Depuis qu’il a découvert que la bande dessinée ne s’arrêtait pas à Tintin ou Astérix et pouvait se décliner en autobiographie, le Strasbourgeois Timothée Ostermann n’a de cesse de raconter le quotidien, les gens ordinaires, en se mettant lui-même en scène histoire, assure-t-il, de mieux parler des autres. C’est encore ce qu’il fait ici avec cet album drôle et touchant sorti en août dernier…
Voilà une autobiographie qui devrait rappeler pas mal de souvenirs aux étudiants qui sont passés par la case de l’assistant pédagogique, du pion pour faire plus simple. Timothée Ostermann est de ceux-là. L’auteur, qui avait déjà partagé avec nous son expérience dans un supermarché Leclerc à travers un roman graphique intitulé Voyage en tête de gondole, reprend ici la plume et les pinceaux pour nous plonger dans l’univers d’un lycée professionnel situé quelque part en Moselle, un lycée qu’on peut aisément deviner dans un quartier assez défavorisé, « bien loin du bahut de campagne petit bourgeois de blancs », pour reprendre les mots du personnage principal.

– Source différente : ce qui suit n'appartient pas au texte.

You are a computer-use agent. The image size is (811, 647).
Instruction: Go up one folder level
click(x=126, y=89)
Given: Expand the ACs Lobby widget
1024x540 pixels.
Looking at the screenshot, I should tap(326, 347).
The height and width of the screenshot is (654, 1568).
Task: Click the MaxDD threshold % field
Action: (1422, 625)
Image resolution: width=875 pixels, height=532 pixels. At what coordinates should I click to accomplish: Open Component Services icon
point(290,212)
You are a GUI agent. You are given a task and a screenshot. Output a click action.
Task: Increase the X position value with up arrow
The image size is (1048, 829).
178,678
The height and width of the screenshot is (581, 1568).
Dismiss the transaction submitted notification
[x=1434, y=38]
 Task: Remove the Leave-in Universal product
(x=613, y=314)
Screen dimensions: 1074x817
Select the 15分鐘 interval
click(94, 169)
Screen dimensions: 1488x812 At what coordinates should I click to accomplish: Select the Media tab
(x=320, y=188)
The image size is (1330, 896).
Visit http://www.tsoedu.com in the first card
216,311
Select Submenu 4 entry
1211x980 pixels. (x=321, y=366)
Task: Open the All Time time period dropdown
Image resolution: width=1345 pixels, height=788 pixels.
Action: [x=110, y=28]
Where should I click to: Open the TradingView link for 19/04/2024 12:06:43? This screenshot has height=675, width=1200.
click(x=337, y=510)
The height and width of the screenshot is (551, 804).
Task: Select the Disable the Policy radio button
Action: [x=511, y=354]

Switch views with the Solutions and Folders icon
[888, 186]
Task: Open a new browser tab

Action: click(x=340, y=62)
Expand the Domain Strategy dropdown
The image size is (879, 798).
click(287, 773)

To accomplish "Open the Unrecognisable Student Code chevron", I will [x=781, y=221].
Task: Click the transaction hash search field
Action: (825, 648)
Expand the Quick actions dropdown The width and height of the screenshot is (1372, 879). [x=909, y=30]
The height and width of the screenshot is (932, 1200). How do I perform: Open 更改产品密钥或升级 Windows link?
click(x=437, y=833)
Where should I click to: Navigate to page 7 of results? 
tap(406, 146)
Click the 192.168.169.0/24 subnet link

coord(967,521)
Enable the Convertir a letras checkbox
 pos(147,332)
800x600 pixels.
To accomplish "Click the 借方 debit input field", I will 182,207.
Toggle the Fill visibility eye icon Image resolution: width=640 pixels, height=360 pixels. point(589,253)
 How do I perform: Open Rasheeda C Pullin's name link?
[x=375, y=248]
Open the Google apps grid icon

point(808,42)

On serait tenté de rire dans un premier temps à l’écoute et à la vue de la bande d’ados qui animent les couloirs, en se disant que Timothée Ostermann a volontairement grossi le trait et caricaturé la vie quotidienne dans cet établissement. Mais finalement, l’album est plus profond que ça et montre comment une partie de la population, et notamment au sein même de l’éducation nationale, est laissée sur le bas-côté de la route avec, pour les aider à s’en sortir, des jeunes venus parfois d’un autre milieu mais tout aussi précaires, comme Timothée Ostermann, alors artiste à mi-temps.
L’album met le doigt sur les inégalités sociales qui rongent notre société, sur la misère dans toute sa « splendeur », économique, sociale et culturelle, qui favorise l’émergence du racisme, de l’extrémisme et du complotisme.
Pas de panique, on a quand même le droit de rire de certaines situations pour le moins cocasses. Un auteur à suivre de très près notamment pour son graphisme très personnel et son sens de la narration.